Tie a yellow ribbon

Tie a yellow ribbon

We know and love the yellow jersey, but what about its weird and wonderful counterpart, the Ruban Jaune, awarded for the fastest rider in a race of over 200 kilometres? 

Photos: Getty Images Words: Harry Pearson

“I didn’t know it existed until I won it,” Matteo Trentin says of the Ruban Jaune. The UAE Team Emirates rider’s comment is unsurprising. The yellow ribbon may be one of the toughest awards to claim in all of cycling, but the competition is so defiantly obscure that its winners generally react by raising a quizzical eyebrow rather than punching the air with both fists. 

Maybe things were different when Tour de France founder Henri Desgrange conceived the Ruban Jaune in 1936. Winning ribbons was something of a preoccupation in France at that point. In the thirties, the SS Normandie and SS Queen Mary were the Alfredo Binda and Gino Bartali of the oceans. The French and British luxury liners battled it out for possession of the prestigious Blue Riband, a prize awarded to the passenger ship that travelled fastest across the Atlantic. When the elegant Normandie left her home port of Le Havre for New York in the summer of 1935 determined to win for France, 50,000 people gathered on the dockside to wave her off.

Observing all this ballyhoo, Desgrange rubbed his chin. Never a man to miss a marketing opportunity for his newspaper L’Auto, he introduced cycling’s answer to the Blue Riband the following year. The new prize, the great man announced, would be awarded to the rider who set the fastest average speed in a one-day race or stage of over 200 kilometres. The distance had to be accurately measured and the time verified by not one, but two independent timekeepers, each using strictly calibrated equipment.
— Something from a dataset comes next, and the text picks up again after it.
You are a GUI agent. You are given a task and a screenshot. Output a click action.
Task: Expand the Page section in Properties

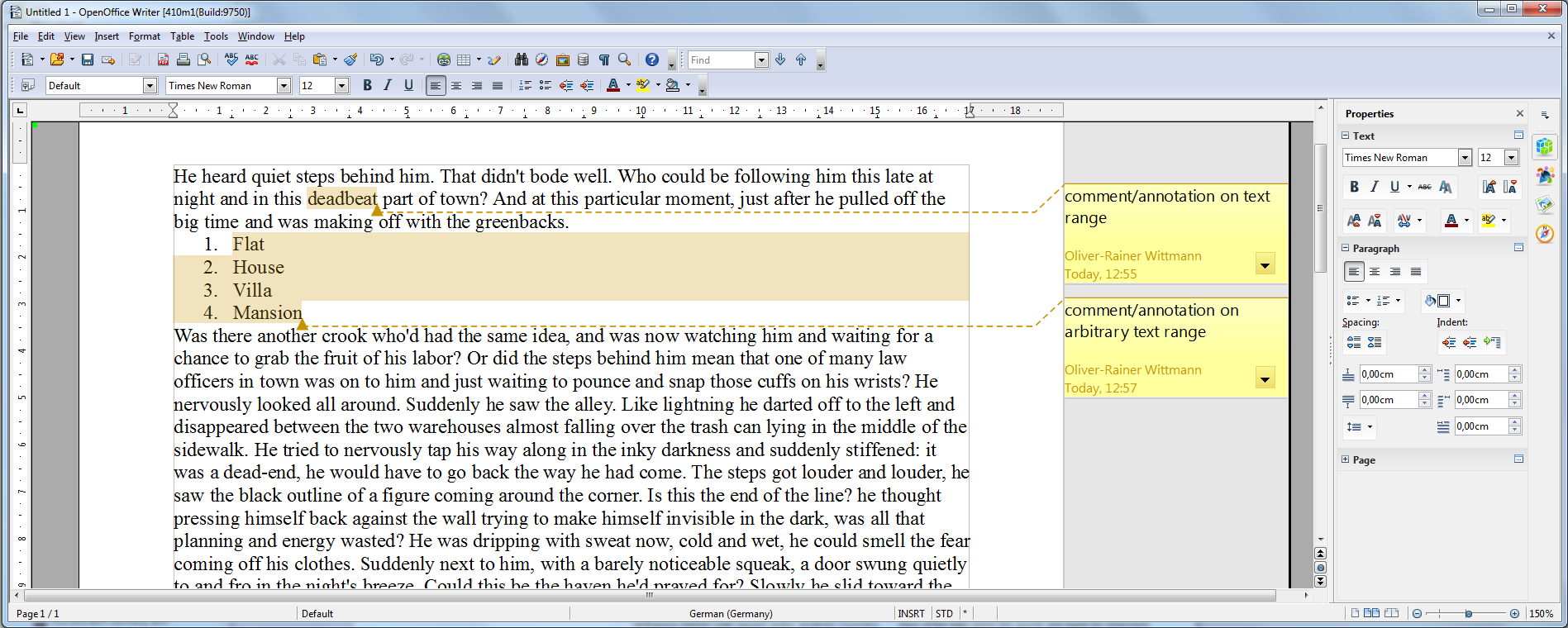click(1346, 459)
Since Belgian Gus Danneels took the yellow ribbon by winning the 1936 edition of Paris-Tours, the prize has changed hands only a dozen times. It has been held by some of the greatest names in cycling. None of them have claimed it more than once. It should be famous and celebrated. Yet while French newspapers routinely describe the Ruban Jaune as “mythical”, it’s safe to say that in terms of public recognition the prize is no Lord of the Rings. It’s barely even The Silmarillion.
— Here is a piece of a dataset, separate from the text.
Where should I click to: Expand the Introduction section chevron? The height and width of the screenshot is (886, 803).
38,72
Part of the problem is that while the Normandie and Queen Mary both set out to win the Blue Riband, victory in the Ruban Jaune comes pretty much by accident. As Trentin observes, “It’s not something you can plan for. It’s just you being the best guy on a crazy race day."

Then there’s the prize itself – or rather, the lack of one. Here for once Desgrange’s mastery of publicity failed. The holder of the Blue Riband flew a 30 metre-long azure pennant. While that would clearly be a severe hindrance to a racing cyclist, the man behind the yellow jersey evidently never worked out what a practical equivalent might be. When Jules Rossi became the second man to hold the Ruban Jaune after a dazzling victory in the 1938 Paris-Tours, an advertising poster for La Française-Diamant bicycles showed the Italian waving a wide yellow ribbon above his head as he went on his victory parade. It’s the only evidence that survives of any award being handed out and since it’s a painting, it may just be an artistic fantasy. After all, what would a racer do with a yellow ribbon – wear it as a cummerbund? Fly it as streamers from his handlebars?

Paris–Tours is the race most associated with the Ruban Jaune. The yellow ribbon has been won in the finishing straight of the Avenue de Grammont nine times. When Danneels and Rossi took it, the race was staged in the spring and conditions were sometimes treacherous. In 1952, it moved to October when the weather is benign and winds along the Chevreuse and Loire valleys come predominantly from the east, pushing the peloton along the largely flat course. It is, as the French say, a race for greyhounds. 

Oscar Freire celebrating his win in 2010 (Alain Jocard/AFP via Getty Images)

The next man to hold the Ruban Jaune would win it in very different conditions: Paris-Roubaix. The 1948 edition of L’Enfer du Nord concluded with Rik Van Steenbergen outsprinting Emile Idée in the velodrome. The Flemish giant raced for cash, not glory, and since the Ruban Jaune comes with neither a purse nor a trophy you can take to a pawnbroker, it seems unlikely Van Steenbergen gave it a second thought.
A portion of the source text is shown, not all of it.